La scène qui s’est jouée le 11 juin, sur la plage de Dannes, immense étendue laiteuse nichée au nord des maisons huppées du Touquet-Paris-Plage, est digne d’un mélodrame. Il est 4 heures du matin, la mer est calme, la marée haute, Béatrice étreint Moxtar. « Je t’aime, je te vois bientôt », lui murmure-t-il dans son anglais sucré de professeur iranien. « Adieu, je ne te reverrai plus », répond-elle en retour, avec ses intonations du Pas-de-Calais, et l’approximation d’une langue apprise un mois plus tôt.

A leurs côtés flotte un petit bateau bleu et blanc, floqué Libertad, prêt à embarquer Moxtar et ses deux autres compagnons, tous équipés de cannes à pêche pour mieux se fondre dans le décor. Béatrice est persuadée qu’ils ne s’en sortiront jamais. (…)

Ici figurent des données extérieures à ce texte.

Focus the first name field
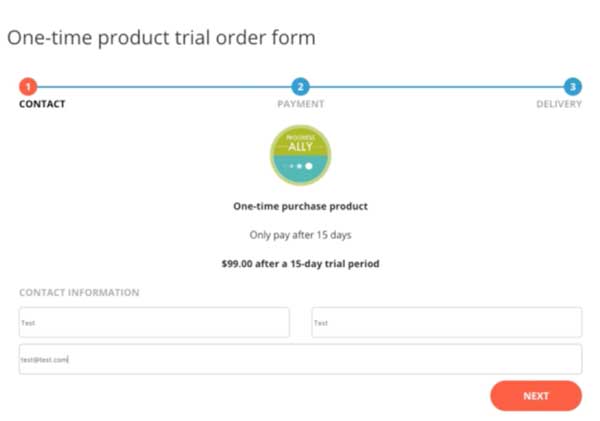(x=154, y=322)
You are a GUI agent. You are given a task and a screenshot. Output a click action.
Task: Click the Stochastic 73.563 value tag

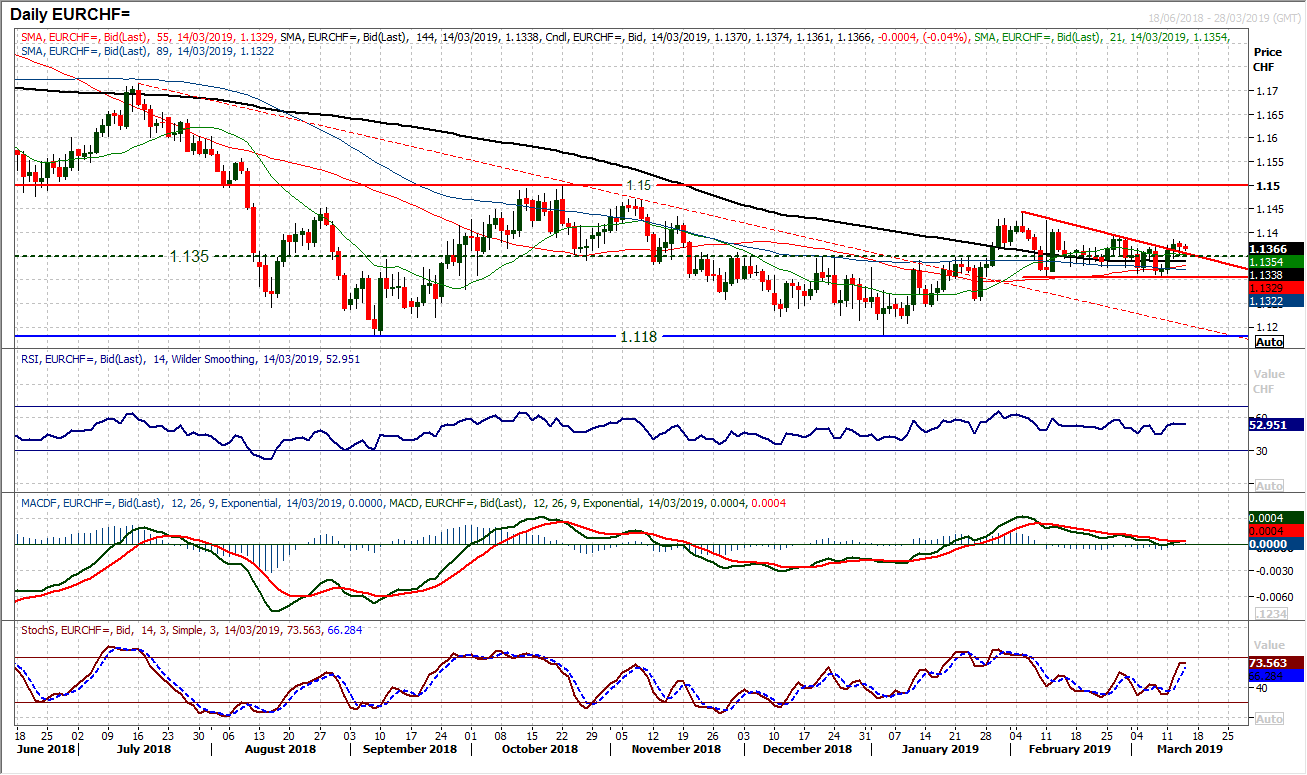point(1273,662)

Il faut faire vite. Leur curieux manège pourrait alerter les trois pêcheurs qui ont lancé leur ligne un peu plus loin. Les Iraniens démarrent le moteur de l’embarcation, et s’enfoncent dans la nuit, la Manche, et son rail maritime le plus fréquenté au monde. Béatrice reste sur la plage, veut attendre de n’apercevoir plus qu’un point à l’horizon, mais Laurent, qui l’accompagne, s’y oppose fermement. Trop dangereux. Il ne faudrait pas que la police les surprenne ici.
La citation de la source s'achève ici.